The idea is not asinine, it's perfectly rational.

Cops do a drug bust and all the criminals flee. (I'm personally opposed to
drug prohibition but it's the law and the easiest example so I'm going with
that for simplicity's sake.)

At the scene: 3 bricks of cocaine and $1m dollars. Cocaine is contraband so
the cops don't need permission to take it, they can just help themselves to a
few fat rails and then throw the rest in a furnace, resell it, or whatever.

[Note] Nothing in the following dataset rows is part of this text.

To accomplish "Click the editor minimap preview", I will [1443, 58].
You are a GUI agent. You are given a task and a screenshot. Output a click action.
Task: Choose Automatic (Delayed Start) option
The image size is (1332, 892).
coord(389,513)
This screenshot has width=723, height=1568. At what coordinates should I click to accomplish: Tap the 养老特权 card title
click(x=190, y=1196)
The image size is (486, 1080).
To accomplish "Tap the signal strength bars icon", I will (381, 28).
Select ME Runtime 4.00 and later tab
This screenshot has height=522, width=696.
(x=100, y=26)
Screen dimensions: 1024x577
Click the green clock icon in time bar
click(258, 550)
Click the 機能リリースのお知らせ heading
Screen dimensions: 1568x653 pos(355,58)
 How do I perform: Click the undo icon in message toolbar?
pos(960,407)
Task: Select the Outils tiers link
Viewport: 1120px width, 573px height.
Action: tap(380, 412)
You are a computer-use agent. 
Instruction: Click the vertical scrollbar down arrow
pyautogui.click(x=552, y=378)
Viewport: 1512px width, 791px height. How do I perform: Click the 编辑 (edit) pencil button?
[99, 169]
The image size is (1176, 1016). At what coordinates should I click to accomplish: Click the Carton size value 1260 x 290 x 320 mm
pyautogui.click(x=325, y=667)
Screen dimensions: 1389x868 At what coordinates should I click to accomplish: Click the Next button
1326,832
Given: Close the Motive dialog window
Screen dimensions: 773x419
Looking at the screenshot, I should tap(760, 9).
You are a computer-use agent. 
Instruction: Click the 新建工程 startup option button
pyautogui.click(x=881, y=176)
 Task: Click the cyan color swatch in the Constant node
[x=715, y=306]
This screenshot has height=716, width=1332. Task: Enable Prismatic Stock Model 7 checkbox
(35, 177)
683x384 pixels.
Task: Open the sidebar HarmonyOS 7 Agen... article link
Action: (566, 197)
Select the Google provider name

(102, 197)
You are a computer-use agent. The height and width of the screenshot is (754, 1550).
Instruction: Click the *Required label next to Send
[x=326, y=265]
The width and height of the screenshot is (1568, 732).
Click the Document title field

What about the million bucks? It's property. there might even be a legitimate
reason for it to be there (eg suppose it had just been stolen from a bank but
the cops had yet to connect the bank robbery with the drug deal). The cops
can't just take it, because if that was allowed then cops could just help
themselves to any property they see and how would people ever know what
happened to it? OK, so there must be some sort of process to document their
taking possession of it until said possession is successfully challenged.
That's a court's job.

On one side, the state entity that employs the cops. On the other...who? The
(presumed) drug dealers fled so it's not obvious who the other side of the
case should be. American law is built from the ground up around adversarial
argument between parties with conflicting interests, so for administrative
convenience we'd like to have the case be 'Someone v. someone else' like every
other legal case. If we don't know who, let's treat the unclaimed property as
its own entity until someone says different. Hence 'State of Jurisdiction v.
$1 million.'

Practically speaking, this works fine most of the time. If you keep up with
legal case news, in any port city you'll see a lot of cases like 'US Customs
v. 1000 leather handbags' \- sometimes because the handbags in question are
knockoffs, sometimes because the paperwork got lost and a shipment ended up in
the wrong place, to be later claimed by the rightful owner with documentation.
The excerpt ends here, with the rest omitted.